Cell Stimulation KIt(With Protein Transport Inhibitor) KCEA-1

Product Introduction

       In cells, activation of PKC can cause the phosphorylation of many downstream protein kinases, forming a cascade reaction, leading to the expression of a variety of Proteins, which in turn causes cell activation. PKC can be activated by the combined action of DAG and Ca2+. PMA is a potent PKC activator; Ionomycin is a potent, selective calcium ionophore. PMA is often used in combination with Ionomycin to stimulate immune cell activation and is used to induce the production of cytokines in in vitro cell cultures.
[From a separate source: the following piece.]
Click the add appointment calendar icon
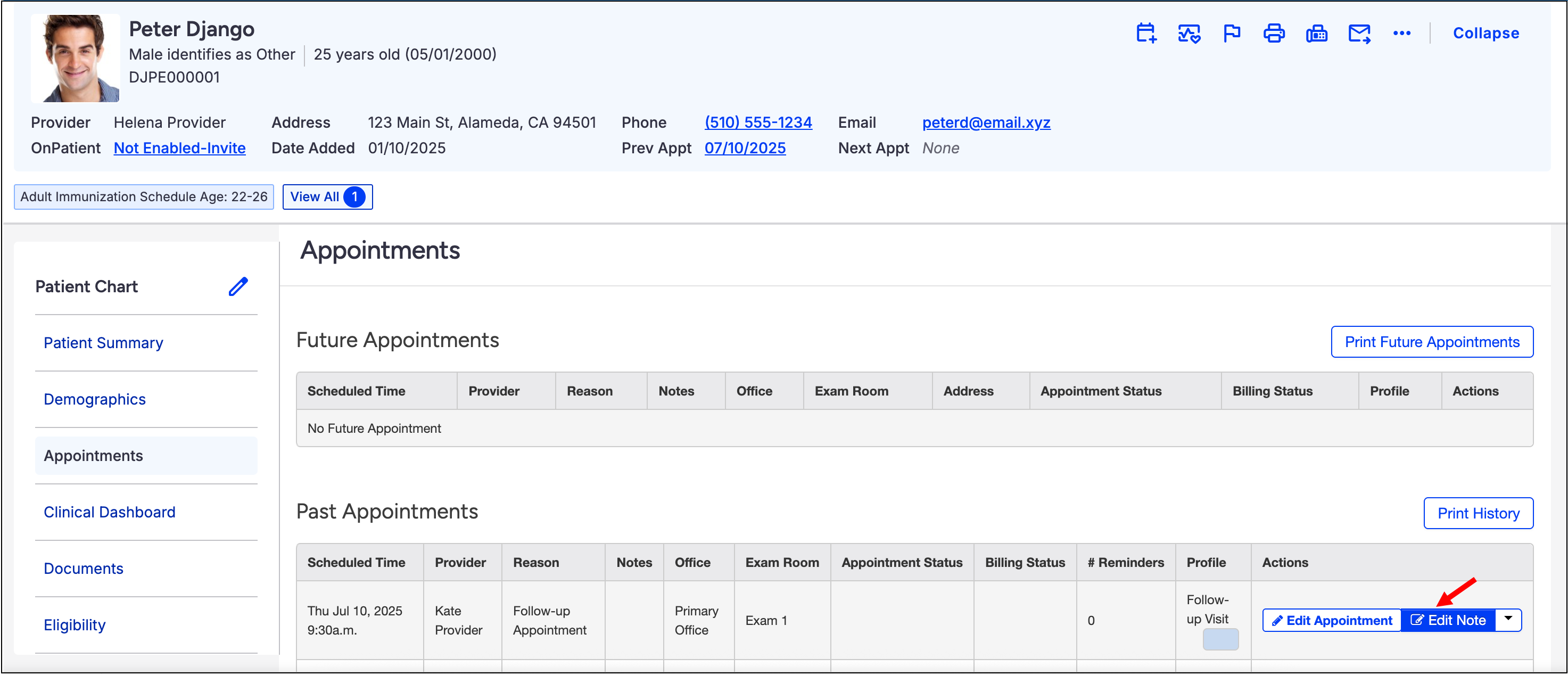Viewport: 1568px width, 675px height. (x=1145, y=34)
       At the same time, the protein transport inhibitor Monensin ( is a commonly used protein transport inhibitor that can destroy the Golgi apparatus and inhibit intracellular protein transport. It is often used to inhibit the secretion of secreted Proteins such as cytokines so that they remain within the cell. ) or Brefeldin A ( a specific inhibitor of protein transport that can block the transport of secreted Proteins and membrane Proteins from the endoplasmic reticulum to the Golgi apparatus.) to inhibit the exocytosis of cytokines to accurately analyze the expression levels of cytokines. If immunodetection of secreted Proteins is performed (eg, ELISA, Western blot, or multiplex protein assay), it is not necessary to treat the cells with Monensin or Brefeldin A.
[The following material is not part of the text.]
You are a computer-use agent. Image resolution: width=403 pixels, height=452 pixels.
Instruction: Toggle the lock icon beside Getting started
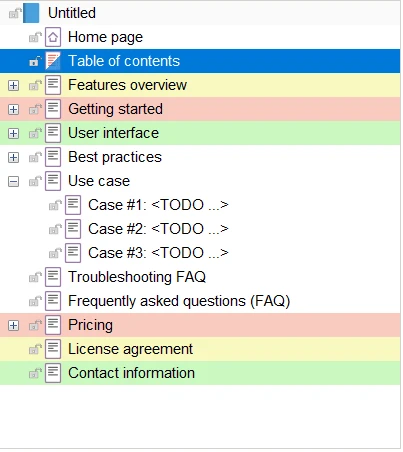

       Treatment with PMA and ionomycin is sufficient to induce activation and cytokine production in many cell types. BrefeldinA and Monensin cause accumulation of secreted proteins in the endoplasmic reticulum and Golgi apparatus. Therefore, this Kit can be used for the induction of cytokines and other secreted proteins in in vitro cultured and isolated cells and subsequent intracellular detection. For unstimulated samples, Brefeldin A and Monensin (CAT: IK-PTI-1) can be directly selected as controls.
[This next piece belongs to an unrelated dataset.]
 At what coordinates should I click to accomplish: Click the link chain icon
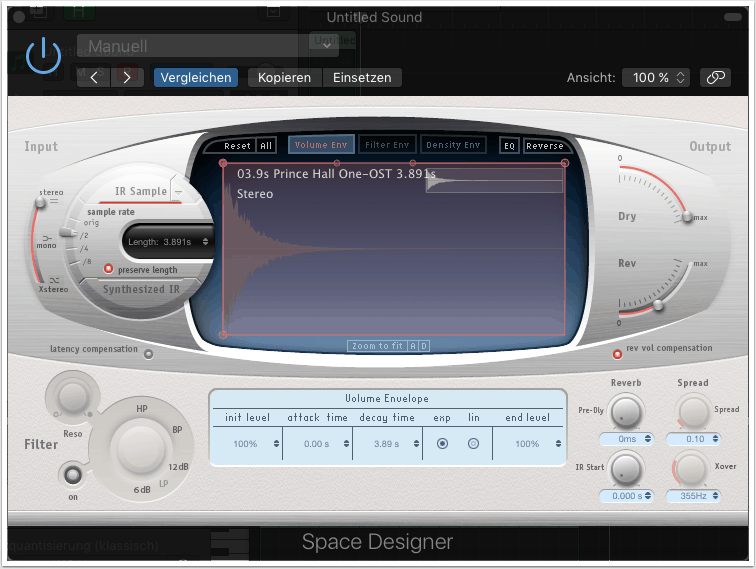tap(714, 77)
Experimental case ( for reference only )

In Vitro

Cell 

Flow Cytometric Analysis of the Percentages of Th17 Cells.（Spleen Mononuclear Cell/SMC, Thyroid Mononuclear Cell/TMC）

Phorbol 12-myristate 13-acetate (PMA, Solarbio) and Ca-ionomycin (Solarbio) were added into the 12-well plates containing the SMC or TMC suspension, and brefeldin A (BFA, Solarbio) was added after 1 h followed by incubation for 3 h (total stimulation of 4 h). Cells were then collected, washed, and surface stained with APC-labeled CD4 antibody at 4℃ in the dark for 30 min. IC fixation buffer was then added followed by incubation at 4℃ in the dark for 20 min. Finally, cells were washed, resuspended in permeabilization buffer, and stained with PE-labeled IL-17A antibody at 4℃ in the dark for 30 min. Flow cytometric analyses were performed using a FACScanto flow cytometer.